Waterfront Brisbane is a mixed-use skyscraper complex in Brisbane, Australia, which is currently under construction. Designed by architecture firms FJC Studio and Arkhefield, the two towers comprising the complex will rise to a height of 238 m and 214 m.

==History==
The complex, designed by architecture firms FJC Studio and Arkhefield, is being developed by the Australian property company Dexus. The master plan for the approximately AUD 2.5 billion project received approval from the Brisbane City Council in 2020.
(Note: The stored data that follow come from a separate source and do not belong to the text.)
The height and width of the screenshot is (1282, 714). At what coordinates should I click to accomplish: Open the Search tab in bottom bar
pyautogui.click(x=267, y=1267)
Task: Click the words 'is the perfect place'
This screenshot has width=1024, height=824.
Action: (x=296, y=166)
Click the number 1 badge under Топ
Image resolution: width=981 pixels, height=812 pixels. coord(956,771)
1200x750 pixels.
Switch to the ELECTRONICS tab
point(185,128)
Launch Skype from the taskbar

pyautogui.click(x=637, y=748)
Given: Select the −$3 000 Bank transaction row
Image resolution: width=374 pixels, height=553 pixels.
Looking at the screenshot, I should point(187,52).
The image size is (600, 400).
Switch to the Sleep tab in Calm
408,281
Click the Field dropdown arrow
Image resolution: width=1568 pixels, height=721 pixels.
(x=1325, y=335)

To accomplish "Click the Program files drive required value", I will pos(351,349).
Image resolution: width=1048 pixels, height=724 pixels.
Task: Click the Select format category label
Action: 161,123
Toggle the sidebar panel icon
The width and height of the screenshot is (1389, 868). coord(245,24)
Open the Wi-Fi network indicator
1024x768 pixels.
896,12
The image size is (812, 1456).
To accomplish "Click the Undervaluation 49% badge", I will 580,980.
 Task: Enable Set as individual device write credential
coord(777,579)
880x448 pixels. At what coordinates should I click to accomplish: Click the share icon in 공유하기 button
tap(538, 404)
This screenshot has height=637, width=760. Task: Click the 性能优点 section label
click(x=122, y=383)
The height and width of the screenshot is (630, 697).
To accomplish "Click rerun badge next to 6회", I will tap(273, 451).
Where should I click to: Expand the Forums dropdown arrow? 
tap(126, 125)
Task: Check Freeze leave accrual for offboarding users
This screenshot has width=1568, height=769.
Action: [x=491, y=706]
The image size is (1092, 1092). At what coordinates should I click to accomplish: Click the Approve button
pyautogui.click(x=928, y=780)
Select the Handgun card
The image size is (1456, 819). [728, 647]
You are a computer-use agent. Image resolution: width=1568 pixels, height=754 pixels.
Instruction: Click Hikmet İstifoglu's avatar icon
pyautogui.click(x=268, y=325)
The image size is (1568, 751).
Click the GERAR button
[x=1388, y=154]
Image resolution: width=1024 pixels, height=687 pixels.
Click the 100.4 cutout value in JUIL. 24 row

Construction, carried out by John Holland, began in 2023 and is being delivered in phases. The first phase includes the demolition of the existing buildings, foundation works, the construction of a new riverwalk, public spaces, retail pavilions, the complex's shared podium, and the North Tower, which is scheduled for completion in 2028. The South Tower will be built in a subsequent phase, completing the overall development.

==Description==
The complex is located on the Brisbane CBD riverfront and will serve as a mixed-use development comprising office, retail, and leisure spaces.

The project includes two office towers of approximately 49 and 43 storeys, with a combined gross floor area of around 130,000 m². The towers will be connected at their base by a shared podium and complemented by new retail pavilions and public spaces overlooking the river.